++++ Records for the task ++++
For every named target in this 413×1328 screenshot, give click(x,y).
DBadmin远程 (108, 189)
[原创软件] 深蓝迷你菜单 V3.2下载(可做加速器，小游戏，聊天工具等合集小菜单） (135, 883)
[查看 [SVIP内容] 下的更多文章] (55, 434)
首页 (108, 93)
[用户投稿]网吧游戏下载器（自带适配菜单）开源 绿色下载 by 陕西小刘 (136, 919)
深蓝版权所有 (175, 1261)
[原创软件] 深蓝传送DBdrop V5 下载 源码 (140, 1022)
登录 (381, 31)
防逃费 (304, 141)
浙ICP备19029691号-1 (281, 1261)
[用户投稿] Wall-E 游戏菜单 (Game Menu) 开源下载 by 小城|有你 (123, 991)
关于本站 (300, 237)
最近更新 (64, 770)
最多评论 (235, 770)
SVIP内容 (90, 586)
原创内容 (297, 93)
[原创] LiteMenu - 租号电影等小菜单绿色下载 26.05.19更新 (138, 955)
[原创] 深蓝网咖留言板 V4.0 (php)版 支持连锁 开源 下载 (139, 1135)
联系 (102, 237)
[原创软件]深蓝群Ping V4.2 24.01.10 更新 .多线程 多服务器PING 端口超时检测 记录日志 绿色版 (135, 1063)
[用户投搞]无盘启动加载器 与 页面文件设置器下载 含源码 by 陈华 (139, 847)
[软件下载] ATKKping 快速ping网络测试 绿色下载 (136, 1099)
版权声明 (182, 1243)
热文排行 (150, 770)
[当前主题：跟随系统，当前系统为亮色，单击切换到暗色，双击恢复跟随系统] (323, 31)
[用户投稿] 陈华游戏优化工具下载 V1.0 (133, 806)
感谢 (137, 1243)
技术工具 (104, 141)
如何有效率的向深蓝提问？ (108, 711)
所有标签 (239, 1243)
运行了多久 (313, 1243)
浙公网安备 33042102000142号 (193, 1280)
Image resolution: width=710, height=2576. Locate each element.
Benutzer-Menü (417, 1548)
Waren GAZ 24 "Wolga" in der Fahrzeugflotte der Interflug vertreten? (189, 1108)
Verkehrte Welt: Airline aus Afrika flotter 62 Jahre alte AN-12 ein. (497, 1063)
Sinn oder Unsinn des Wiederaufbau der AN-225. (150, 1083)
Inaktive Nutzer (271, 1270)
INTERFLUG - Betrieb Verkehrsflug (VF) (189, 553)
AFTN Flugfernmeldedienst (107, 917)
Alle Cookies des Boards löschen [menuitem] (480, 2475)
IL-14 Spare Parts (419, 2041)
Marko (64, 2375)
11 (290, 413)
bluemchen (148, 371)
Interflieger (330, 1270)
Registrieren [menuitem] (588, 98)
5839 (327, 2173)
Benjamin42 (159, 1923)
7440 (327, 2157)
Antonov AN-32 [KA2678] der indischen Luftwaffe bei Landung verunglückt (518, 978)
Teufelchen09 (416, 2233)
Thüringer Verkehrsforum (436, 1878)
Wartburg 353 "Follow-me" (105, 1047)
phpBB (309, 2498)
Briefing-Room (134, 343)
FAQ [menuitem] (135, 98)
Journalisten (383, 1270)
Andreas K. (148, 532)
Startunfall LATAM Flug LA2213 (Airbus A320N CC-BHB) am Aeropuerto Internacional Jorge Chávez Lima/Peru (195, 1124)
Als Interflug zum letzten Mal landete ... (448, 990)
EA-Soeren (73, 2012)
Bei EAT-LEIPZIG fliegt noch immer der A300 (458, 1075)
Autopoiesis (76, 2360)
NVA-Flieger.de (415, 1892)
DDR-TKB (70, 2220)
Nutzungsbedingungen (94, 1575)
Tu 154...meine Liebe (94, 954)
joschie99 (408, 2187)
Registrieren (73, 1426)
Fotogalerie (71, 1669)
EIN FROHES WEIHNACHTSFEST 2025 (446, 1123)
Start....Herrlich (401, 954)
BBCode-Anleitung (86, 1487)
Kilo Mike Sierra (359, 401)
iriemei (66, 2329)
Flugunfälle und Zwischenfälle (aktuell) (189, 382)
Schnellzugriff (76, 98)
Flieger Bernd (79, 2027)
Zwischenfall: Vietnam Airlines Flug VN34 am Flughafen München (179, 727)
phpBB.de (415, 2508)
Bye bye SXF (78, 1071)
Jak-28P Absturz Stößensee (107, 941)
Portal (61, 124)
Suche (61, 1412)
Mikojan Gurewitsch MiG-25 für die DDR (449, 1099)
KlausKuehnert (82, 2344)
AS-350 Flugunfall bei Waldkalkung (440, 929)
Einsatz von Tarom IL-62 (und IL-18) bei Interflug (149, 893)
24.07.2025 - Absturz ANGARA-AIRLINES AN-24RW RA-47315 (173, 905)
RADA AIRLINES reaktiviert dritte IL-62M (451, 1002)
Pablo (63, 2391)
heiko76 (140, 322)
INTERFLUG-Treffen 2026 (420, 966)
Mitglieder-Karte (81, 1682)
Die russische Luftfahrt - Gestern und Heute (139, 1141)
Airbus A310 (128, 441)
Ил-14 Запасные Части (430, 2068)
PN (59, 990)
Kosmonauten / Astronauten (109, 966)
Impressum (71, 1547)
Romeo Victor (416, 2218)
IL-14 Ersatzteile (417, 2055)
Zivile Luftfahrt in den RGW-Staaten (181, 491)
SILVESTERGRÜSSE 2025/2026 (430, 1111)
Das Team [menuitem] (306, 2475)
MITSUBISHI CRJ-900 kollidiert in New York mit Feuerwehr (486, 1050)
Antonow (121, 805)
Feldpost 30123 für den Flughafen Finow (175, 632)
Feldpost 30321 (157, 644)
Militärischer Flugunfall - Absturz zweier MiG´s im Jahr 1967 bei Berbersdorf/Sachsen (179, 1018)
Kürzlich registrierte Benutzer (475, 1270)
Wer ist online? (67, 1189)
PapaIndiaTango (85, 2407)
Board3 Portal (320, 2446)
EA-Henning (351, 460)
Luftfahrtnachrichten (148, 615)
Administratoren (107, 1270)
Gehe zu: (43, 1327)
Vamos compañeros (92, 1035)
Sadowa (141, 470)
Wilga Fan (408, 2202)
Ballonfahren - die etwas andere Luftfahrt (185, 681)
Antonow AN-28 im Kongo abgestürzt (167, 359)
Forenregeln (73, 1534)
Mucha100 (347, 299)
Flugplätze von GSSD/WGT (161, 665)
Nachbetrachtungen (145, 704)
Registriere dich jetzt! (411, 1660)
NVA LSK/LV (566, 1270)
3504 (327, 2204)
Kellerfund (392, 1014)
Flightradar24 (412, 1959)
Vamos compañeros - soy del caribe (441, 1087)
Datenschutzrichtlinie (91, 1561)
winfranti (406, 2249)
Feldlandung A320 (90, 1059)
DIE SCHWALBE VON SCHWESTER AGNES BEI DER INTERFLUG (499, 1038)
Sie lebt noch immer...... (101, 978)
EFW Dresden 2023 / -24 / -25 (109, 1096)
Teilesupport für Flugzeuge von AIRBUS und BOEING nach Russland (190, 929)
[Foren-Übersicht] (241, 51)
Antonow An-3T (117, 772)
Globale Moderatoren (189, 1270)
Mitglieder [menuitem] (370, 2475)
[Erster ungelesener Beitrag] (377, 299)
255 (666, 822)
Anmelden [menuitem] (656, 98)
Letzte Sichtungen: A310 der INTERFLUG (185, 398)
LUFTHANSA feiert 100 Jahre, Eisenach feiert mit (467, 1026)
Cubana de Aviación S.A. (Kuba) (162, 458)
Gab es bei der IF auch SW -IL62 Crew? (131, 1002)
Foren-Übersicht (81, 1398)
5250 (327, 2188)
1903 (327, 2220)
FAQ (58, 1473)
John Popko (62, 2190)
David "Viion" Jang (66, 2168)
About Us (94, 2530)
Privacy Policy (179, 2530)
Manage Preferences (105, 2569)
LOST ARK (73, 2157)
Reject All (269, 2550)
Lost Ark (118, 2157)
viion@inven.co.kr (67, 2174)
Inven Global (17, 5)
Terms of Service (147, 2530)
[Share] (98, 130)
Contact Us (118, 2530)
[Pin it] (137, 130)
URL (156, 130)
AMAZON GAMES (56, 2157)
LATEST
++++
- [Exercise prompt] Look through the entries above and quote exactly the lines from the line with "首页 (108, 93)" to the line with "[用户投搞]无盘启动加载器 与 页面文件设置器下载", counting both of those lines.

- [Your solution]
首页 (108, 93)
[用户投稿]网吧游戏下载器（自带适配菜单）开源 绿色下载 by 陕西小刘 (136, 919)
深蓝版权所有 (175, 1261)
[原创软件] 深蓝传送DBdrop V5 下载 源码 (140, 1022)
登录 (381, 31)
防逃费 (304, 141)
浙ICP备19029691号-1 (281, 1261)
[用户投稿] Wall-E 游戏菜单 (Game Menu) 开源下载 by 小城|有你 (123, 991)
关于本站 (300, 237)
最近更新 (64, 770)
最多评论 (235, 770)
SVIP内容 (90, 586)
原创内容 (297, 93)
[原创] LiteMenu - 租号电影等小菜单绿色下载 26.05.19更新 (138, 955)
[原创] 深蓝网咖留言板 V4.0 (php)版 支持连锁 开源 下载 (139, 1135)
联系 (102, 237)
[原创软件]深蓝群Ping V4.2 24.01.10 更新 .多线程 多服务器PING 端口超时检测 记录日志 绿色版 (135, 1063)
[用户投搞]无盘启动加载器 与 页面文件设置器下载 含源码 by 陈华 (139, 847)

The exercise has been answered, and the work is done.